Fig. 5: Both nHEV and eHEV entry depend on endosomal acidification.

(A) and (B) S10-3 cells were treated with indicated concentrations of bafilomycin A (BafA1), concanamycin A (ConA) or DMSO for 30 min prior to infecting with (A) nHEV (MOI = 0.1 GE/cell) or (B) eHEV (MOI = 5 GE/cell). Drugs and virus were removed after 24 h and HEV infection was quantified by counting ORF2-positive FFUs 5 days post-infection. n = 8 (A) or 6 (B). (C) S10-3 cells were treated with 50 nM of bafilomycin A (BafA1) or vehicle control DMSO for 30 min before inoculation with nHEV (MOI = 50 GE/cell).
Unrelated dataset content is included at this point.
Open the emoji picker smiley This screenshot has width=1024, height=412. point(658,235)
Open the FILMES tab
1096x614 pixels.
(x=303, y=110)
The inoculum was removed 8 h later and replaced with fresh media containing the drug. 24 h later, cells were harvested followed by cell fractionation to extract membranes and the cytosol. Equal volumes from each fraction were separated by SDS-PAGE and probed by Western blotting against the membrane marker Na/K+ ATPase, and the cytosolic marker tubulin. (D) HEV genome copies in each fraction were quantified by RT-qPCR. Shown are percentages of HEV genomes in each fraction in cells treated with BafA1 or DMSO. Data presented as mean ± SD. n = 6 replicates. All data are from two (C, D) or three (A, B) independent experiments. Statistical analysis was performed by comparing HEV RNA in cytosolic fractions by unpaired two-tailed Student’s t test (D) or one-way ANOVA (A, B). *: p < 0.05; **: p < 0.01; ****: p < 0.0001; ns, non-significant.